* EXCERPT PROVIDED:
What You Need to Know About The Bugs in Your Yard

with No Comments

 

a weevil: one of the bugs that could be in your yard

Oh boy. Bugs. No one wants to have to deal with bugs. They’re creepy, they’re crawly and man, oh man are they always right where you don’t want them to be! There are a few ways you can keep bugs away from your landscape and a few important notes you should think about before you start spraying insecticide around your yard:

We need bugs.

It’s true. As much as you don’t want to think about it, bugs are important. They pollinate our trees, help our gardens grow and many bugs keep actual bad bugs away. They’re important, so when you’re trying to get rid of pest bugs you want to ensure that you take a narrow approach, not a broad one.

Wet and dark areas breed bugs.

When in doubt, if the area is wet and dark, it’s going to have bugs. Walk around your yard and find areas of standing water. Tip those over and ensure that they don’t fill again. Is there an area that is perhaps covered by some leaves? Clean that up! It’s a breeding ground for bugs.

Repelling bugs naturally is easy.

Plant mint, garlic, lavender and rosemary. The natural oils that these plants exude keep bugs away. In fact, there are are a lot of ways to naturally repell even the worst bugs.

There is No One-Size-Fits All Solution for the Bugs in Your Yard

So which bugs are good for your yard, and which ones should you deal with? A lot of that depends on where you find them.

Bugs on your Plants

If you come out in the morning to find creepy crawlies on your plants themselves, it’s a good idea to get them off! A plethora of beetles and grubs use your plants for food or nesting, so you’ll also want them to be unappealing. First, head out very early in the morning with a squirt bottle or hose with a strong stream nozzle and use the water to physically remove the bugs. Afterward, you can use an insecticidal soap or horticultural clay on the plant to keep the bugs off in the future. The soap and clay do not harm the plant, but keep the bugs from biting!

Holes in your Leaves or Plants

If you’ve got holes in your leaves or plants you may have beetles or other grubs chomping on your plants. If so, you can take care of them using the above steps. It’s important to figure out, however, if you have a more serious infestation. Termites are prevalent throughout the United States and especially in California. If you notice a tree that seems to come apart and has small pin holes in it, it may be best to call a professional to inspect it. Termites can travel small distances, so if you have a tree that fits this description near your house, get it checked out.

Mosquitoes

Mosquitoes serve no good purpose in your yard. You can do a few things to minimize them, however. First, make sure you remove any standing water. Planting some flowering shrubs and plants that advertise they are good for birds will help a great deal. Mosquitoes are great appetizers for birds, so attracting them to your yard will keep the mosquitoes away. Finally, if you must, a broad yard sweep insecticide like Cutter will keep the mosquitoes at bay – we don’t advocate its use, but if you must use it, do so before a party or gathering where it will have maximum effectiveness.

* WHAT YOU NEED TO DO: Copy out the part of the yard bugs text that runs from "a weevil: one" up to and including "areas breed bugs.". You won't need the listing for this.

* AVAILABLE DATA:

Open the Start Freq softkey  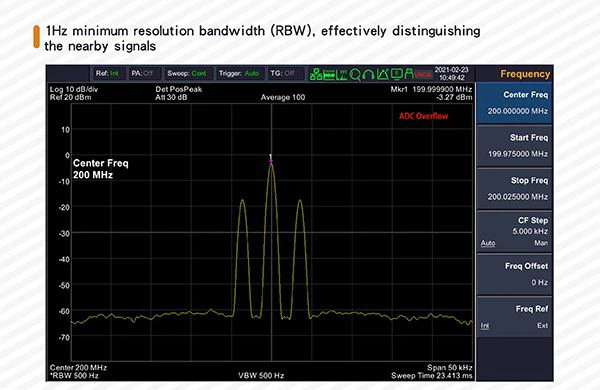coord(514,146)
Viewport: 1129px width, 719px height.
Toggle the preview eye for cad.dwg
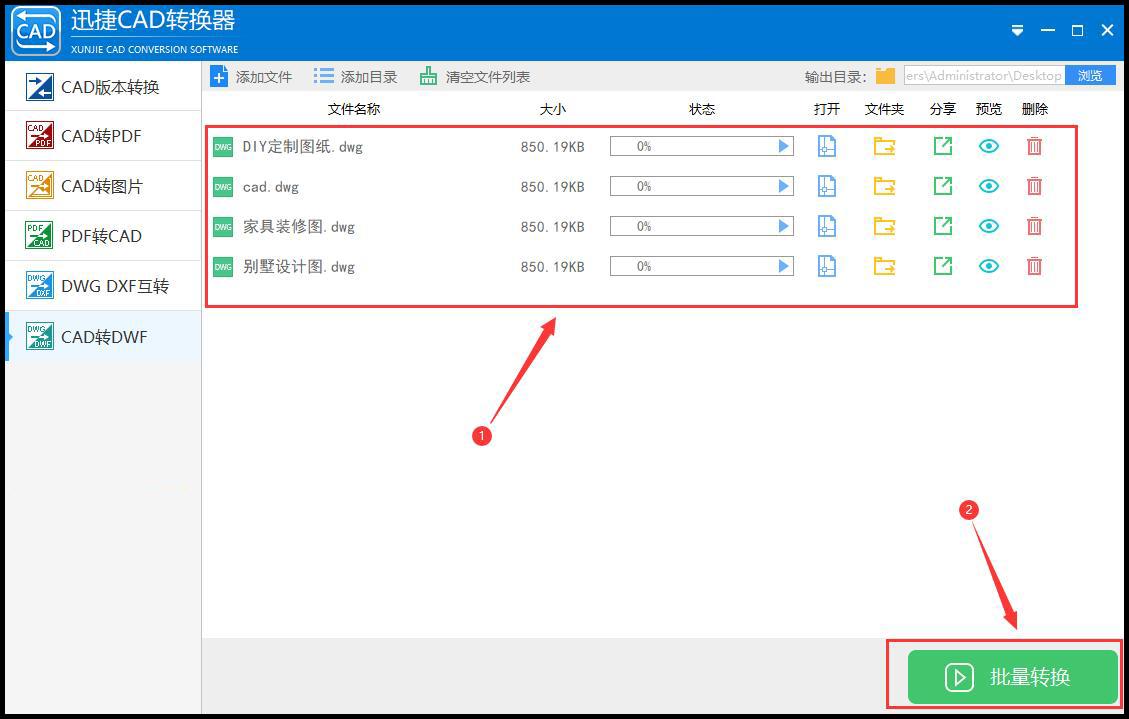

* OUTPUT BELOW:
a weevil: one of the bugs that could be in your yard

Oh boy. Bugs. No one wants to have to deal with bugs. They’re creepy, they’re crawly and man, oh man are they always right where you don’t want them to be! There are a few ways you can keep bugs away from your landscape and a few important notes you should think about before you start spraying insecticide around your yard:

We need bugs.

It’s true. As much as you don’t want to think about it, bugs are important. They pollinate our trees, help our gardens grow and many bugs keep actual bad bugs away. They’re important, so when you’re trying to get rid of pest bugs you want to ensure that you take a narrow approach, not a broad one.

Wet and dark areas breed bugs.